**PROBLEM TO SOLVE:** Every line from the start of the records through the line with "ニュース (39, 2119)" is to be written out exactly; pictures are not.

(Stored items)
+ + + + +

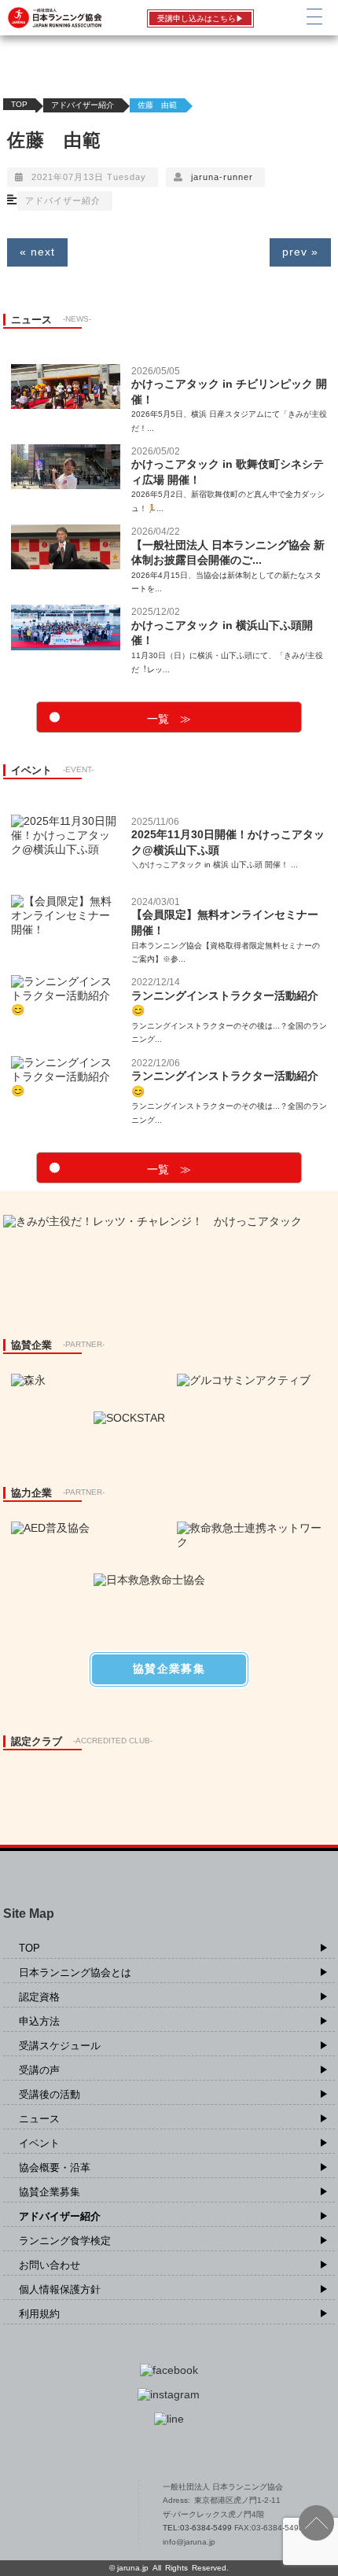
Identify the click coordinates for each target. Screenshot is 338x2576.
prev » (300, 251)
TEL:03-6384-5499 (198, 2527)
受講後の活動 (49, 2094)
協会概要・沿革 (54, 2167)
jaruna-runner (222, 177)
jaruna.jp (133, 2567)
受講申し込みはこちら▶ (200, 18)
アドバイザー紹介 (82, 105)
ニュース (39, 2119)
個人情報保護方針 (60, 2289)
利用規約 (39, 2314)
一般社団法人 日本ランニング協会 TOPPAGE (64, 2514)
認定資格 (39, 1997)
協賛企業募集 (49, 2192)
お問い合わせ (49, 2265)
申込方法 (39, 2021)
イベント (39, 2143)
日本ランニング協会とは (75, 1972)
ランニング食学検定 (65, 2241)
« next (37, 251)
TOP (19, 104)
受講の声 (39, 2070)
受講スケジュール (60, 2046)
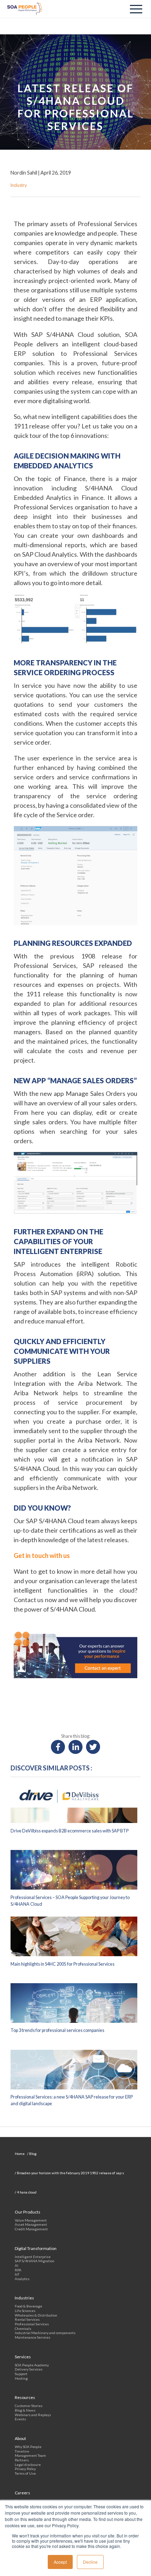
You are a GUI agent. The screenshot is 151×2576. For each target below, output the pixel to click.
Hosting (21, 2378)
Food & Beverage (28, 2306)
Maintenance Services (32, 2337)
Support (21, 2374)
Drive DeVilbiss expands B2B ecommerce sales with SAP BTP (70, 1830)
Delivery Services (28, 2369)
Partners (22, 2460)
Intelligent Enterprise (33, 2257)
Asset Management (31, 2224)
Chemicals (23, 2328)
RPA (18, 2270)
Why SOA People (28, 2447)
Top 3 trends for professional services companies (57, 2030)
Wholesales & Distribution (36, 2315)
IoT (17, 2274)
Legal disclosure (28, 2464)
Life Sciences (25, 2311)
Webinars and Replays (33, 2415)
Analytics (22, 2279)
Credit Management (31, 2229)
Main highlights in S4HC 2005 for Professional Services (62, 1964)
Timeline (22, 2451)
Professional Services (32, 2324)
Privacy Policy (25, 2469)
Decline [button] (90, 2562)
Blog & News (25, 2410)
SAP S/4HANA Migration (34, 2261)
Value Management (31, 2220)
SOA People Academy (32, 2365)
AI (16, 2265)
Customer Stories (28, 2406)
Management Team (30, 2455)
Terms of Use (25, 2473)
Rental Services (27, 2319)
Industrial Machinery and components (45, 2333)
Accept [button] (60, 2562)
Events (20, 2419)
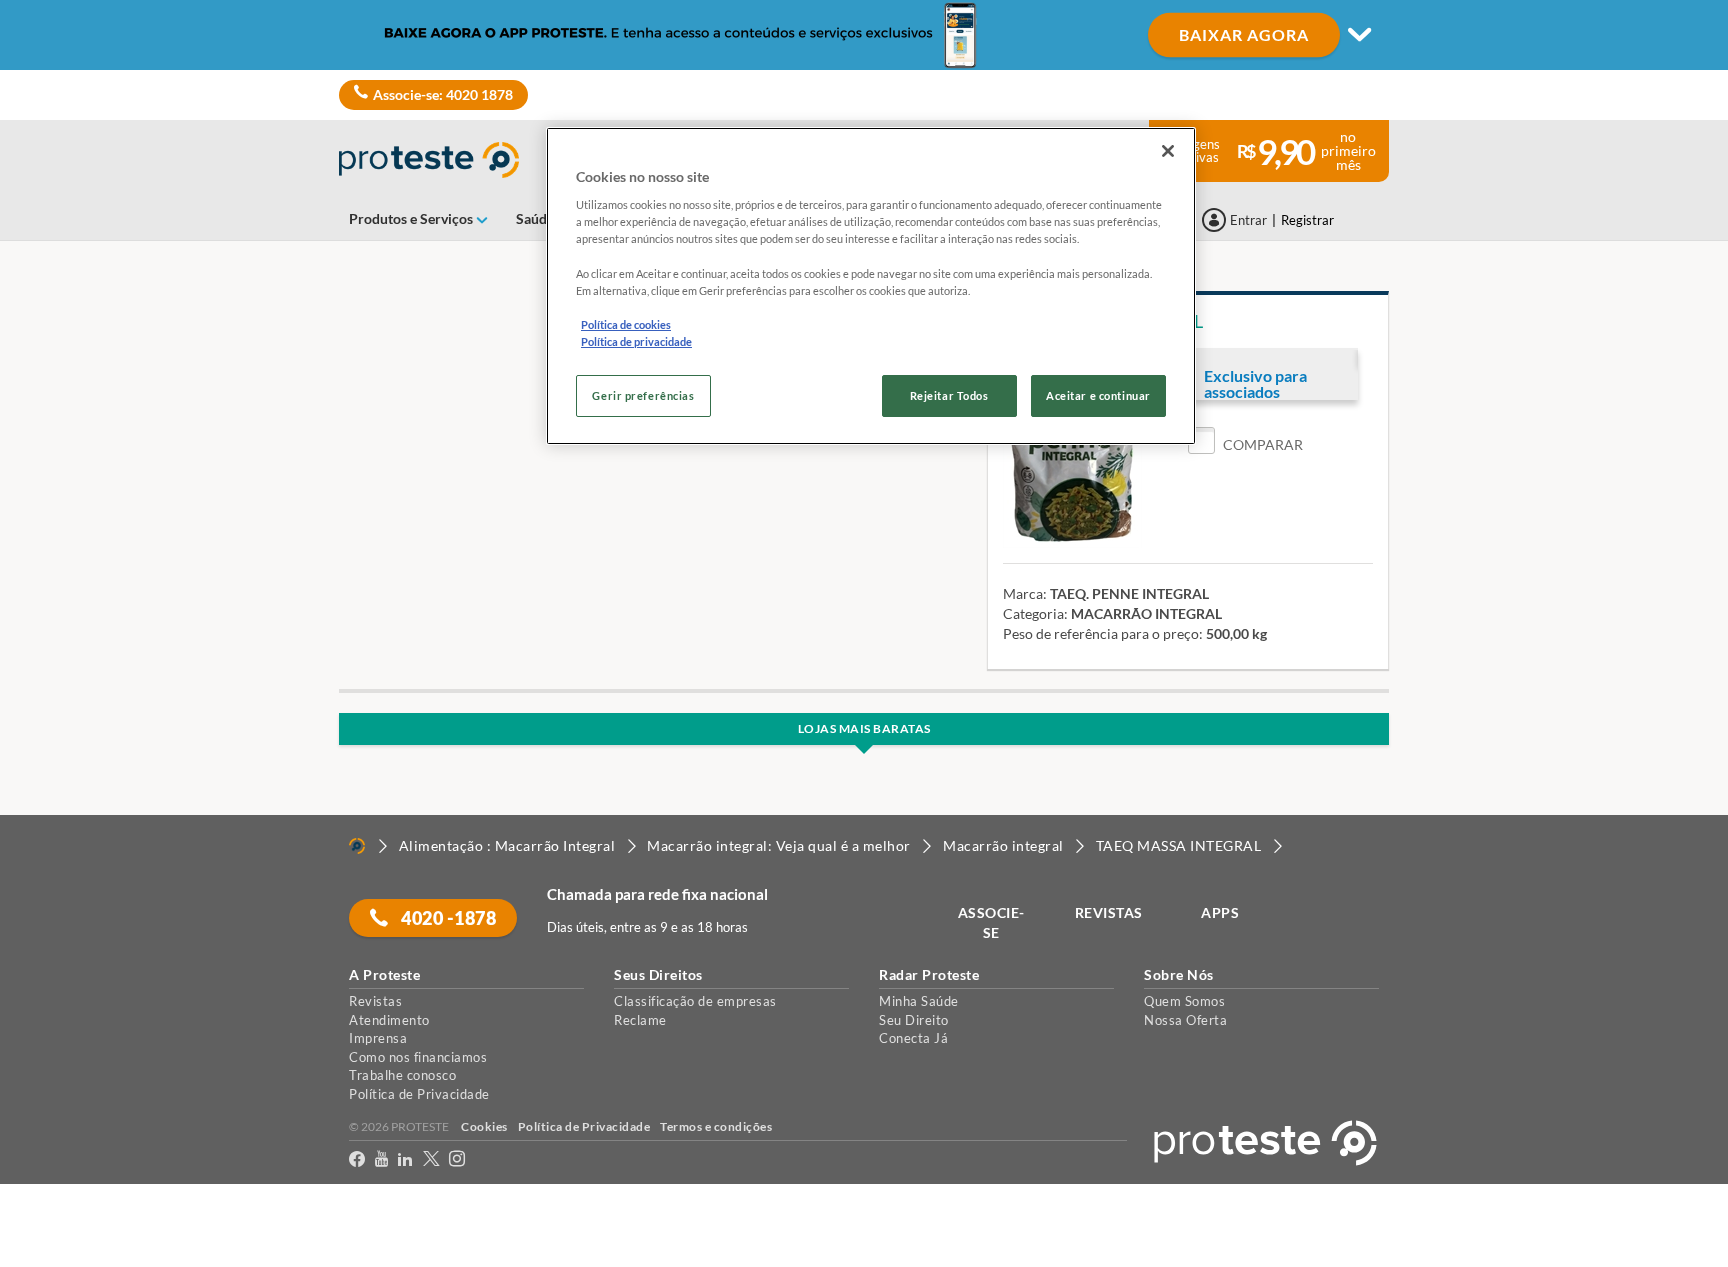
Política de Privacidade (419, 1094)
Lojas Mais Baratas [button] (864, 728)
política (1282, 1218)
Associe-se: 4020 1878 (443, 94)
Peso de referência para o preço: (1103, 633)
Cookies (484, 1126)
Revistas (375, 1001)
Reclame (640, 1020)
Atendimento (389, 1020)
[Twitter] (431, 1162)
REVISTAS (1109, 912)
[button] (1245, 444)
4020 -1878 (447, 918)
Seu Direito (914, 1020)
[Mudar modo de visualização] (864, 35)
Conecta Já (913, 1038)
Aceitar (43, 1255)
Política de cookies (626, 324)
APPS (1220, 912)
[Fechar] (1168, 151)
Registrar (1307, 220)
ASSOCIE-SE (991, 922)
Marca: (1025, 593)
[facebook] (357, 1162)
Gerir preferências (643, 395)
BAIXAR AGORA (1244, 34)
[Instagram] (457, 1162)
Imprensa (378, 1038)
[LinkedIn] (405, 1162)
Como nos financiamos (418, 1057)
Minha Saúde (919, 1001)
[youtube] (381, 1162)
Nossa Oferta (1185, 1020)
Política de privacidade (636, 341)
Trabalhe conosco (402, 1075)
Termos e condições (716, 1126)
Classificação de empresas (695, 1001)
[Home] (357, 846)
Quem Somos (1184, 1001)
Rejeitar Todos (949, 395)
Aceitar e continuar (1098, 395)
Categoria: (1035, 613)
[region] (871, 286)
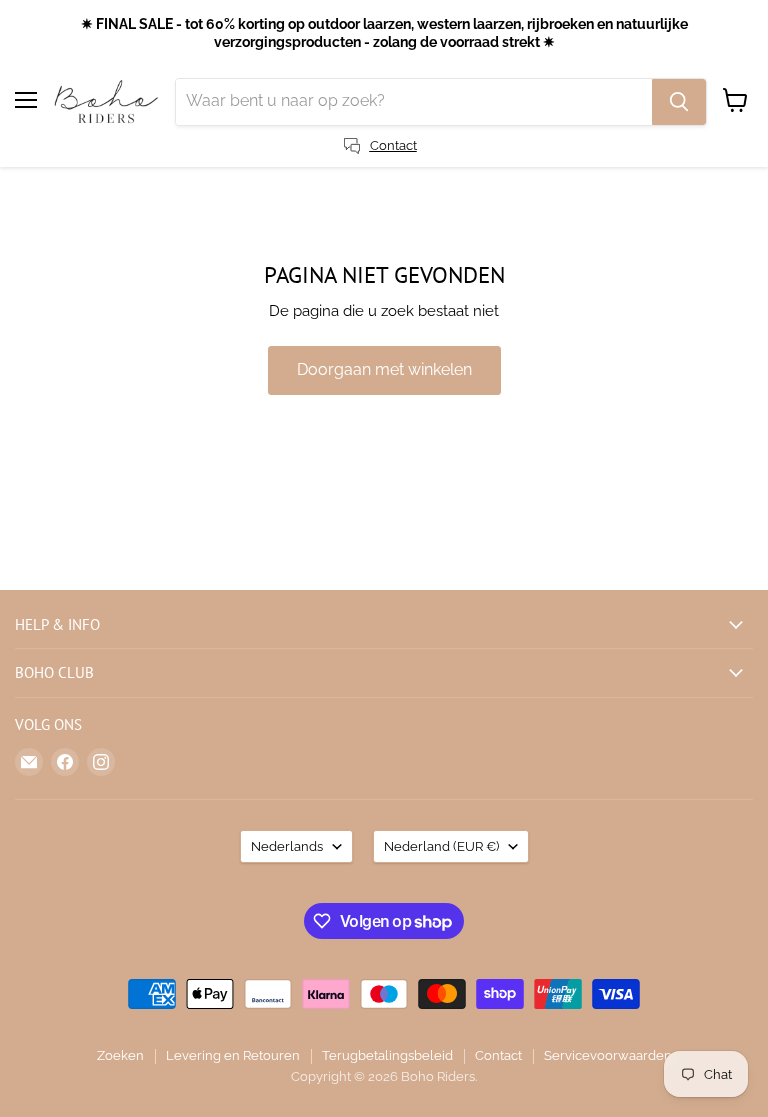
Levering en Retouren (233, 1055)
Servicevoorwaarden (608, 1055)
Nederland (441, 846)
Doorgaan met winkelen (384, 369)
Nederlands (287, 846)
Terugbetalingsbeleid (387, 1055)
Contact (498, 1055)
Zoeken (120, 1055)
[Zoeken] (679, 102)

+ + + + +

**WRITTEN SOLUTION:**
Identify the click coordinates for each target. Screenshot is 338x2576.
prev » (300, 251)
TEL:03-6384-5499 (198, 2527)
受講後の活動 (49, 2094)
協会概要・沿革 (54, 2167)
jaruna-runner (222, 177)
jaruna.jp (133, 2567)
受講申し込みはこちら▶ (200, 18)
アドバイザー紹介 (82, 105)
ニュース (39, 2119)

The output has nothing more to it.